Teatro

La Zaranda o la balada del silencio

PIE DE FOTO: ‘La batalla de los ausentes’, de La Zaranda. Foto de Víctor Iglesias

La Zaranda o la balada del silencio

El documental de Venci Kostov y Germán Roda La Zaranda, Teatro Inestable, que seguía de cerca el proceso de creación de El desguace de las musas, permite comprobar hasta qué punto es el silencio la matriz creativa de la compañía jerezana, el cauce esencial en el que se articula su poética.

Si el teatro es, fundamentalmente, escucha, cada nuevo espectáculo armado por Francisco Sánchez, Eusebio Calonge, Gaspar Campuzano y Enrique Bustos nace de la atención prestada al mismo, de lo que el silencio dice y del modo en que el mismo silencio se anticipa a la palabra, al gesto y a la acción.

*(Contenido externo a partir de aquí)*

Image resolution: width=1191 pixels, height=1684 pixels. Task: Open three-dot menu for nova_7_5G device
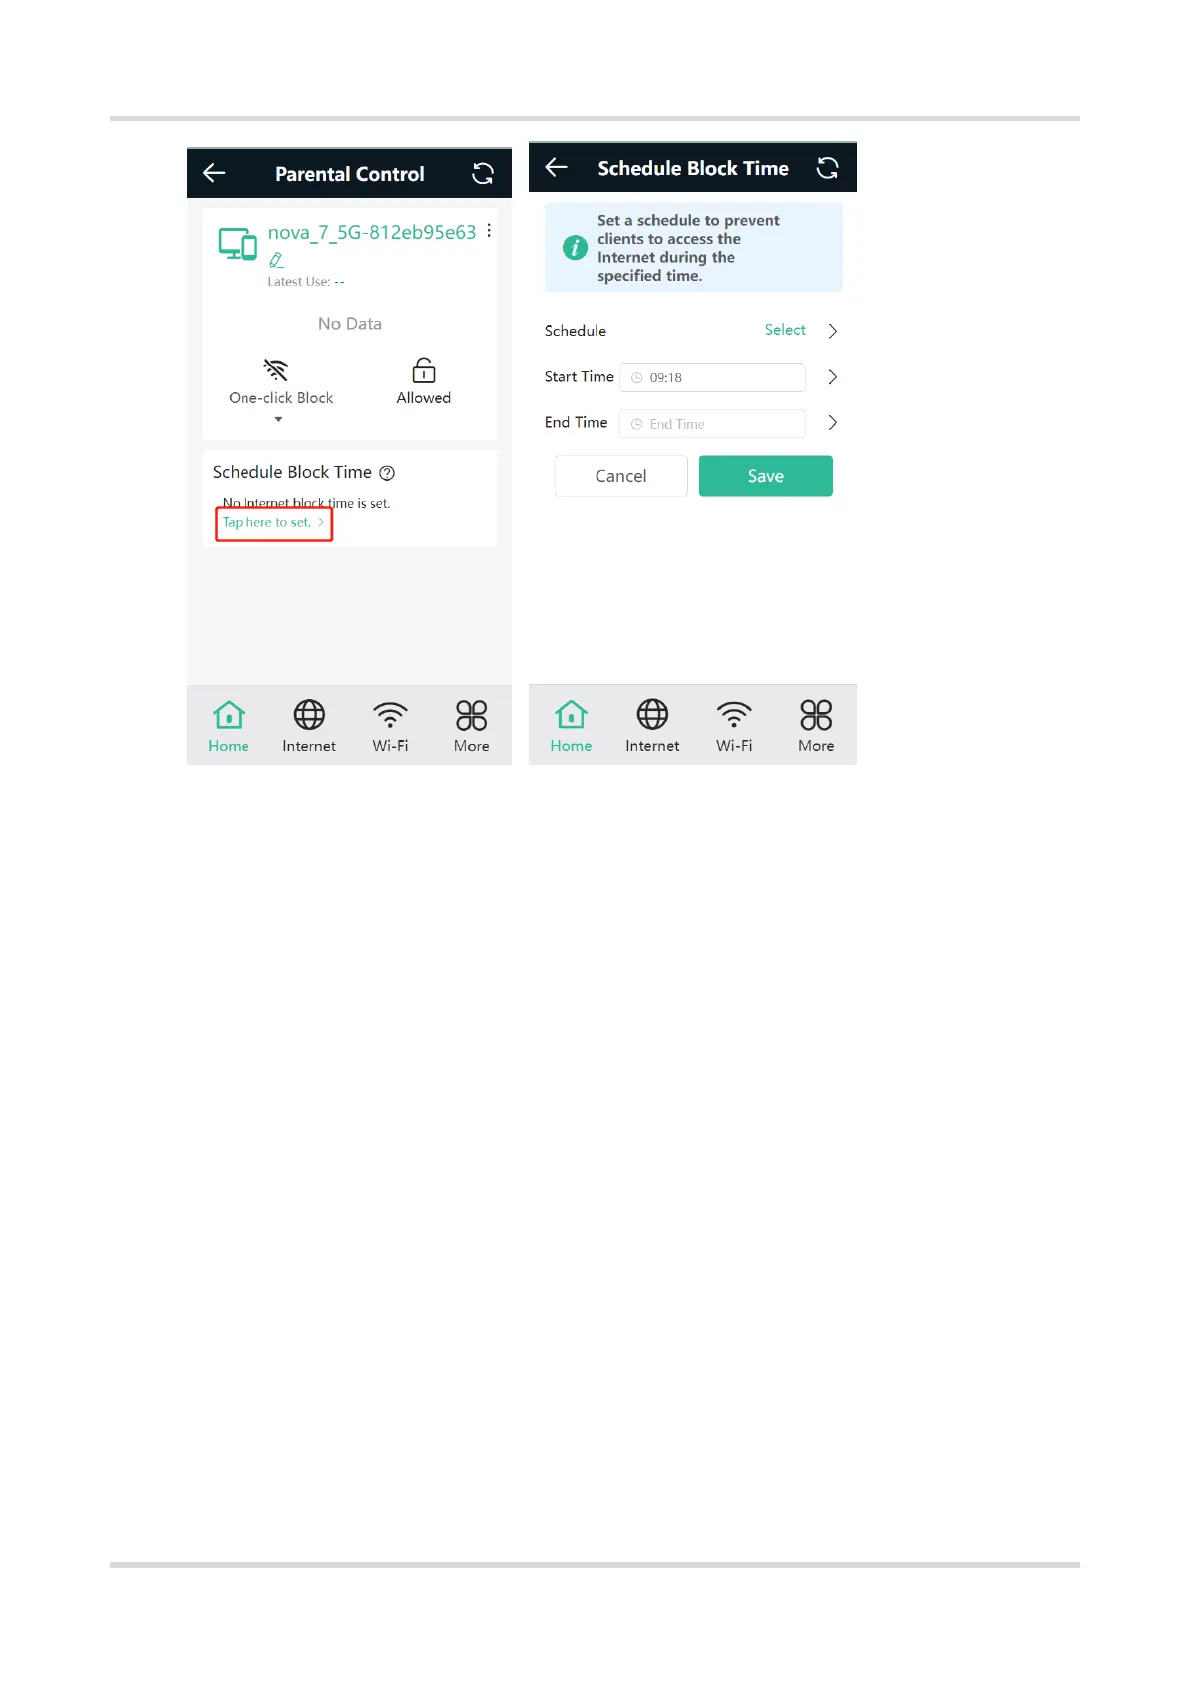pyautogui.click(x=489, y=231)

Resulta revelador en el citado documental el momento en que Eusebio Calonge invita a los intérpretes a despojarse de cualquier premisa y a centrarse en el silencio con tal de que los personajes que él había esbozado sobre el papel “vengan”. Corresponde así al actor la función de médium, de nigromante (si hacemos caso a la acepción del teatro escrito como “teatro muerto”, según Peter Brook), de vasija dispuesta a la posesión que sucede como consecuencia de la mera escucha. Los personajes hablan antes de su encarnación y al actor les corresponde, primero, saber qué dicen. En el escenario, el silencio viene de la mano del cuerpo, precedente directo de la palabra.

La escucha implica también un escucharse, un redescubrimiento de los procesos esenciales, la respiración, el movimiento, la pausa, el latido. Es ahí adonde viene el personaje, a ese territorio frágil que acusa el estrago del tiempo, una ceniza futura que contiene su propia muerte para que la palabra, entonces sí, le devuelva la vida. Pero antes es preciso el silencio.

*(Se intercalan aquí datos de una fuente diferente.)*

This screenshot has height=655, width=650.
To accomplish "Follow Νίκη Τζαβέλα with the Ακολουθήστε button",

Ahora que vuelve con fuerza el debate entre la preeminencia de la palabra o el cuerpo en las artes escénicas (en realidad, el debate nunca ha llegado a sosegarse por más que a veces, necesariamente, tienda a diluir su fragor), La Zaranda demuestra que tal disyuntiva es una falacia. Necesitamos un cuerpo que muera y una palabra que resucite. Un corazón que se detenga y un verbo que despierte. Quizá esta alianza entraña una síntesis acertada del compromiso teatral de La Zaranda.

Tras El desguace de las musas, que al igual que otros montajes de la compañía contó con un elenco ampliado, el Teatro Inestable de Ninguna Parte -más allá de la honestidad asumida en el cambio de denominación de la agrupación, cabría reflexionar sobre la evidencia de que ser de Andalucía La Baja es ser, justamente, de Ninguna Parte- plantea un regreso a sus formas primigenias con su último espectáculo, La batalla de los ausentes, estrenado el pasado mes de marzo y cuya gira continúa con fechas próximas (3 y 4 de diciembre en el Teatro Alhambra de Granada, 13 y 14 de diciembre en el Festival Quijote de París, 25 de enero en el Teatro Cervantes de Málaga, entre muchas otras) con un reparto centrado, de nuevo, en Francisco Sánchez (director a su vez de la obra), Gaspar Campuzano y Enrique Bustos y con la autoría de Eusebio Calonge.

Como suele, La Zaranda sube al escenario a los vencidos, los derrotados, los que no cuentan ya, los que cayeron víctimas primero de la violencia y después de la más atroz de las condenas: el olvido.

Es de hecho en la memoria de los barridos al margen, los anónimos de las cunetas, los perdedores de la Historia y los Don Nadie, Quijotes fuera de sitio ante quienes todo el mundo vuelve la cara, donde más sentido cobra la posibilidad de que la palabra ponga en práctica su función esperanzadora: una palabra nacida del silencio, de la atención, del cuerpo mínimo, del amor. Una palabra dicha en andaluz, la lengua de nadie, la que se hace canto desde el fondo de un pozo negro, la que hablan esos locos a los que nadie mira. La lengua más próxima, tal vez, al silencio.

En un tiempo en el que el teatro sigue haciéndose, demasiadas veces, a base de construcción y más construcción, de rellenar huecos y del más elemental horror vacui ante la posibilidad desquiciada de que el público se aburra; en un contexto en el que la cultura se vierte en cada vez más ruido, consumo, combustión, deshumanización y pienso para engordar a las bestias, La Zaranda propone, otra vez, un espacio para el silencio y la atención en la dimensión fidedigna del teatro. Un lugar para escuchar y escucharse, una umbría donde el cuerpo se reconozca y la palabra signifique. Con obstinación y lucidez, con memoria y abrazo. Todavía.